Judge's Ruling Spares 1-Click
theodp writes "Agreeing with Amazon's characterization of its 1-Click feature as a feature of an electronic product ordering system and not an electronic fund transfer or transaction system, a Judge has tossed out a $50M lawsuit that threatened Amazon's 1-Click patent. But outside of Court, Amazon touts its patent-pending Amazon Honor System as a way for Web sites to use 1-Click shopping technology for voluntary payment transactions - most notably for 9-11 donations and campaign contributions - that do not involve consumer goods or Amazon-specified prices, which the Judge argues are essential 1-Click ingredients."
When you have the money, just pay the judge off. It's the american way.
Interesting, but you must realize:
Devising a 2-click shopping mechanism is simply the 1-click mechanism two times. Now you're in violation twice.
First Microsoft filed a patent for double-clicking, and now Amazon has a single-click patent. Geez!
Sig Nature
Do not mix...
I've already got a better method. I've patented 0-click shopping. If you mouseover anything in my store, you buy it.
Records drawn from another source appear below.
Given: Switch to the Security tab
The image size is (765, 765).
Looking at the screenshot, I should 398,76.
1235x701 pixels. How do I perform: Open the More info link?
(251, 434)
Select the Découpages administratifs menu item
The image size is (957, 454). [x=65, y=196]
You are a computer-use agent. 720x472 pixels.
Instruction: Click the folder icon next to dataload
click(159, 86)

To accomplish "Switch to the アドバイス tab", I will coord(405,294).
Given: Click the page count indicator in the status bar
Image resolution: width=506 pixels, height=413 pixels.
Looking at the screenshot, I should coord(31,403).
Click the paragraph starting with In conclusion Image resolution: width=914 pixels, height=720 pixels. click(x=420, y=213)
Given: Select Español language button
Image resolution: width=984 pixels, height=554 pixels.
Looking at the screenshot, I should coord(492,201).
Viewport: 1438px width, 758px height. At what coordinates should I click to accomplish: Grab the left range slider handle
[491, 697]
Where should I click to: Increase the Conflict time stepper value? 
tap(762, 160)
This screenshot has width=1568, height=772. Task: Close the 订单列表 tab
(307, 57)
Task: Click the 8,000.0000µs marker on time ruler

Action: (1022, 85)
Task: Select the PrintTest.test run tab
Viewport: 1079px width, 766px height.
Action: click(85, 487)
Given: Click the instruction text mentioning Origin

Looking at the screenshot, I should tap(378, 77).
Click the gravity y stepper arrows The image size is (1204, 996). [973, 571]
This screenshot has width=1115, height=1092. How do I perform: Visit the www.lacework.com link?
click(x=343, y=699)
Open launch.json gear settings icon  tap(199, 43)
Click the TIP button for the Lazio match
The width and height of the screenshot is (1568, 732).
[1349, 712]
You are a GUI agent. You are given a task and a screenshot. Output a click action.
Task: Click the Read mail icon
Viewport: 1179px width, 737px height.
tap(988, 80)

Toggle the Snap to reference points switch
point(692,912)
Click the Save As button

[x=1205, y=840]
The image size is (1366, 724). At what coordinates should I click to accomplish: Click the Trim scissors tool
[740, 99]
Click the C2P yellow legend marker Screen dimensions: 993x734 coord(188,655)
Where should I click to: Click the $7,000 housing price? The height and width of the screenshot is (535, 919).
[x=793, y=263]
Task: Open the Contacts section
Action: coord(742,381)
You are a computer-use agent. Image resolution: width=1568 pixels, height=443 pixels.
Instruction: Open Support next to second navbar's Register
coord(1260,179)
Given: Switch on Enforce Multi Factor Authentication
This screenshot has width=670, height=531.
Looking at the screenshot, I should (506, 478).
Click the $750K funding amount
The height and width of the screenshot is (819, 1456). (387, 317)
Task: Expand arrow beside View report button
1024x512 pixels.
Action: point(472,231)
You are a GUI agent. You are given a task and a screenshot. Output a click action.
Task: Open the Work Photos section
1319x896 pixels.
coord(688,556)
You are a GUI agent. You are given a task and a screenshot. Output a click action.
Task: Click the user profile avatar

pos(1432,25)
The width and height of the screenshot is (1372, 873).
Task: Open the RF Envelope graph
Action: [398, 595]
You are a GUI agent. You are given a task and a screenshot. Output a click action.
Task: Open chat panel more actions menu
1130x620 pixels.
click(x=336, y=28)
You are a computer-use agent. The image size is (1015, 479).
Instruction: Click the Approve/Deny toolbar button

I've placed all the popular items in the center of the pages with the overpriced crap around it.
Combined with my no-return policy, business is booming!
I'm suddenly reminded of the Dilbert comic where Dogbert explains that he has patented "zero-click shopping" and that if Dilbert doesn't click the mouse soon, Dogbert will have to ship him some books.
AC comments get piped to
So what? I've patented One-Click shoplifting. One click, and you get Amazons DVDs and CDs for free! Hah!
Reminds me of the Dilbert strip where Dogbert patented no-click shopping.
You better click something or I have to ship you some books.
"act of automating the use of complexity, usually made up of simpler complexities, so to enable the use and reuse of the complexity by the user of that complexity, easy."
That statement sounds VERY patentable.
it is only after a long journey that you know the strength of the horse.